Recuerdos from a Forgotten War


Exhibition: April 13 - May 6

visit www.axleart.com for daily locations and times

 

Geoffrey Gorman’s Axle Contemporary installation “Recuerdos from a Forgotten War” poses the intriguing question ‘what would happen if dogs were soldiers?’

 

“When the Iraq War started, I happened to be looking at photographs of the American Civil War by Mathew Brady and Alexander Gardner,” Gorman explains. “Then I heard something about mercenaries fighting in Iraq, which led me to wonder what would happen if dogs were used to fight a war and what would the battlefield look like after the fighting was over.”

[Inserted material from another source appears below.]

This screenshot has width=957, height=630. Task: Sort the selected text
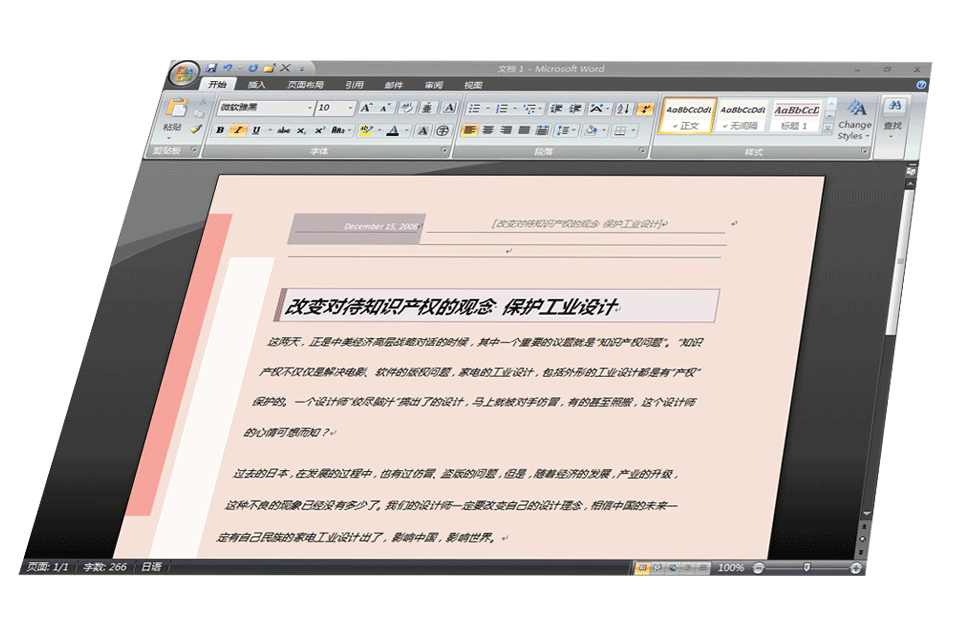coord(622,108)
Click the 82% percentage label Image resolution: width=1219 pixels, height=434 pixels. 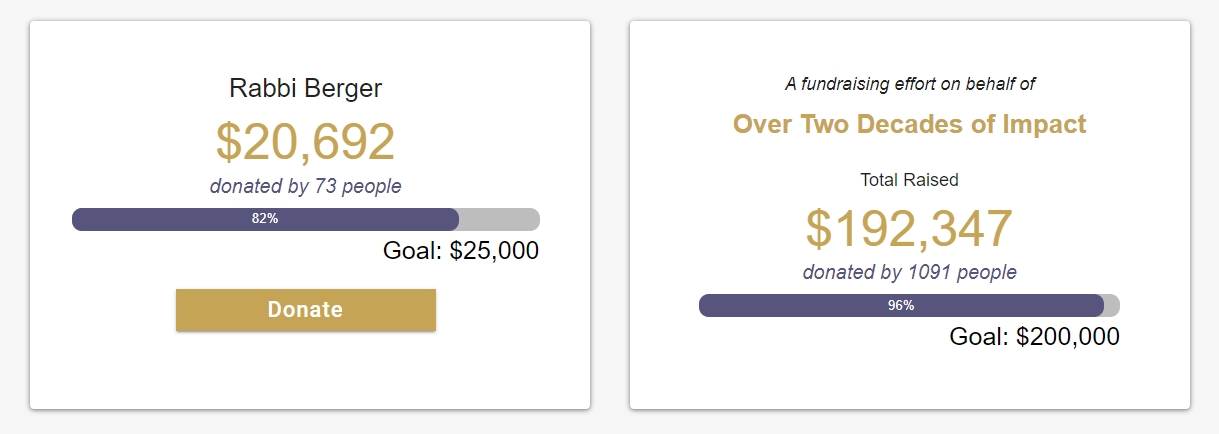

Contemplating these thoughts, Gorman imagined blown up animals and their fragmented parts collected from the battlefield, mummified and turned into jeweled relics. “Kind of a cross between Egyptian mummies and ornate religious artifacts,” he adds.

 

“Recuerdos from a Forgotten War” is made up of several dozen dog legs that have been preserved and enshrined along with other bits of metal that were collected on the battlefield. They are hung in Axle’s van on an old whitewashed wall of weathered planks and presented behind a sheet of glass that viewers can see through.

 

Gorman, who grew up on an old horse farm in Maryland where he lived with a variety of animals, has a soft place in his heart for dogs. “Dogs for me are a metaphor for humans and the human condition,” he says. “I often build them as a way to expose the foibles of being human. But at the same time I also consider dogs, and most animals, to be symbols of a wild nature and environment which is slowly being destroyed as humankind ‘progresses’.”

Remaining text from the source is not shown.